### Selected passage
################

Baseball’s BABIP is more than just a number!

Hello again! Spring training is finally upon us and the regular season is firmly on the horizon just 30 days away. A few weeks ago I talked about my belief that the Nationals wanted a more contact based approach. At the end, I also discussed why this was beneficial. In particular I cited the volatility of Batting Average On Balls In Play (BABIP), and how that volatility is more pronounced in players with higher strikeout rates.

I mentioned that BABIP is often seen as a measurement of “luck”. That really isn’t doing it justice though. Some players are able to sustain high BABIP throughout their entire careers, while other players consistently post low ones. So what are the main factors that affect a players BABIP?

################

### What you will do
a - In the BABIP article, replace "volatility" with "variability" and give the passage from "Baseball’s BABIP is" to "a players BABIP?".
b - How would you say this sentence from the BABIP article in Spanish: "Some players are able to sustain high BABIP throughout their entire careers, while other players consistently post low ones."?

Saved data entries
################

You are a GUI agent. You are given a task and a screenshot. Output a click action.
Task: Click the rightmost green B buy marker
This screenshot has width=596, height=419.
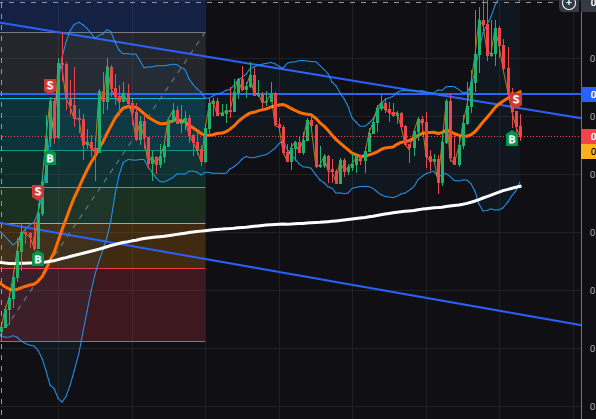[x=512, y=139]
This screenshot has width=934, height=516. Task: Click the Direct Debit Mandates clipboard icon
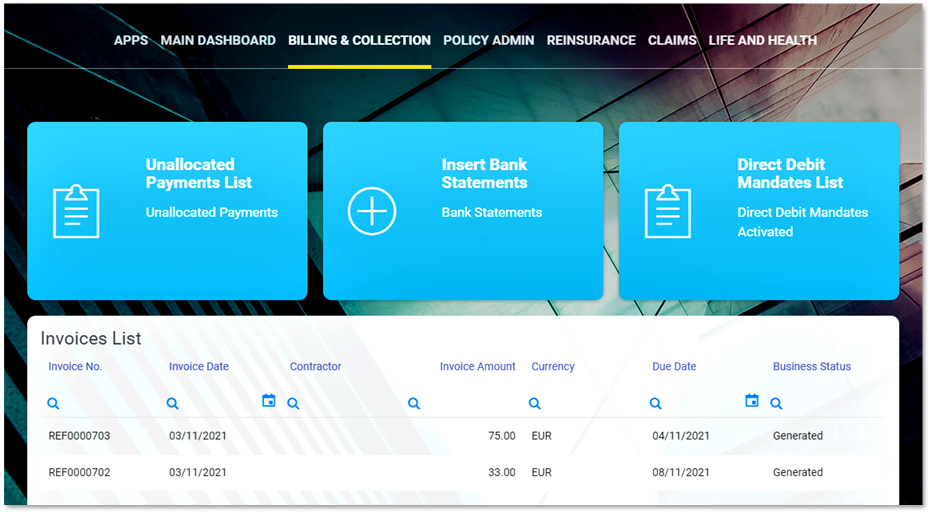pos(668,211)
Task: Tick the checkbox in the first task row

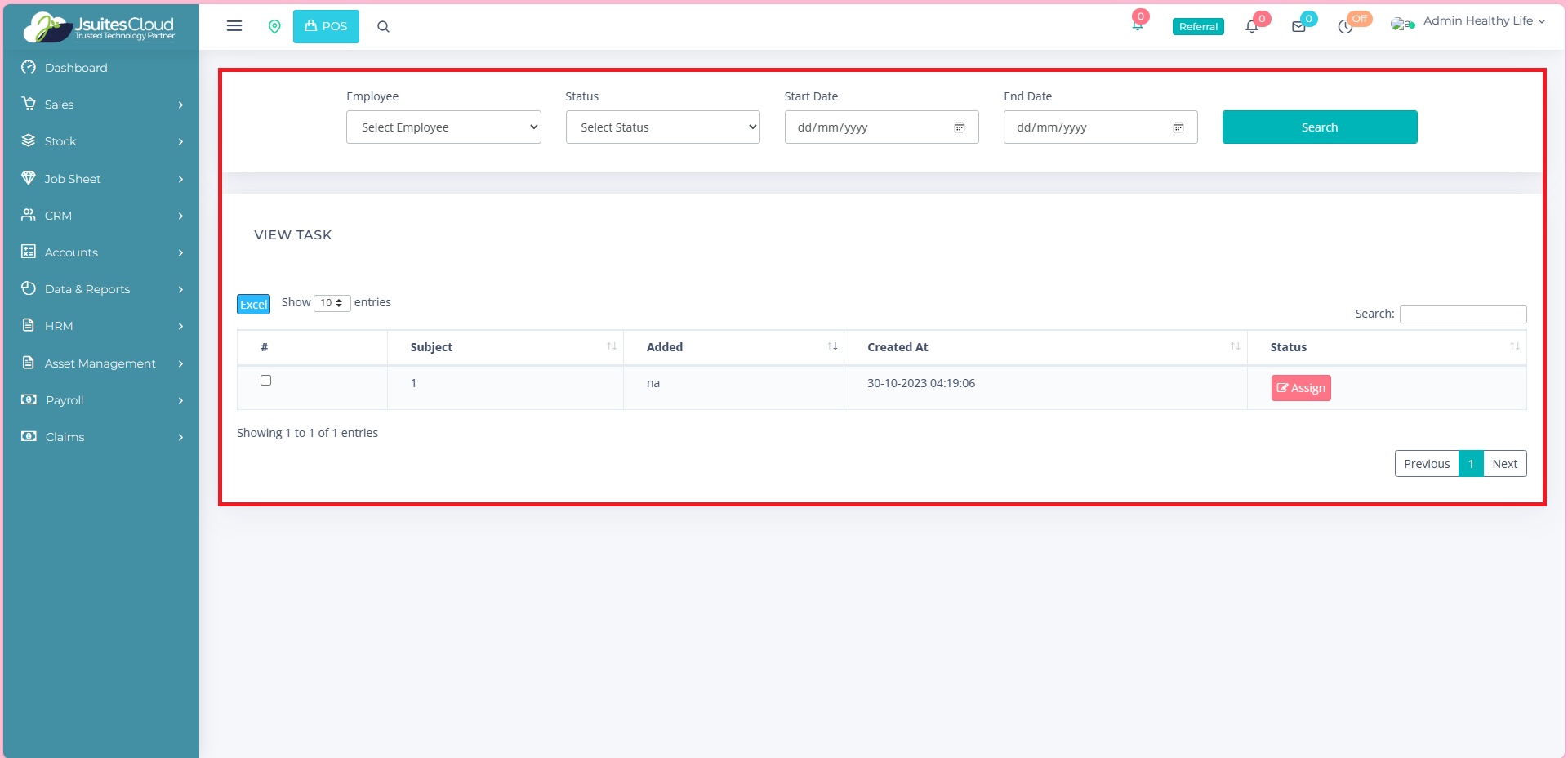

################

### Answers below
a -
Baseball’s BABIP is more than just a number!

Hello again! Spring training is finally upon us and the regular season is firmly on the horizon just 30 days away. A few weeks ago I talked about my belief that the Nationals wanted a more contact based approach. At the end, I also discussed why this was beneficial. In particular I cited the variability of Batting Average On Balls In Play (BABIP), and how that variability is more pronounced in players with higher strikeout rates.

I mentioned that BABIP is often seen as a measurement of “luck”. That really isn’t doing it justice though. Some players are able to sustain high BABIP throughout their entire careers, while other players consistently post low ones. So what are the main factors that affect a players BABIP?

b - Algunos jugadores son capaces de mantener un BABIP alto durante toda su carrera, mientras que otros registran sistemáticamente valores bajos.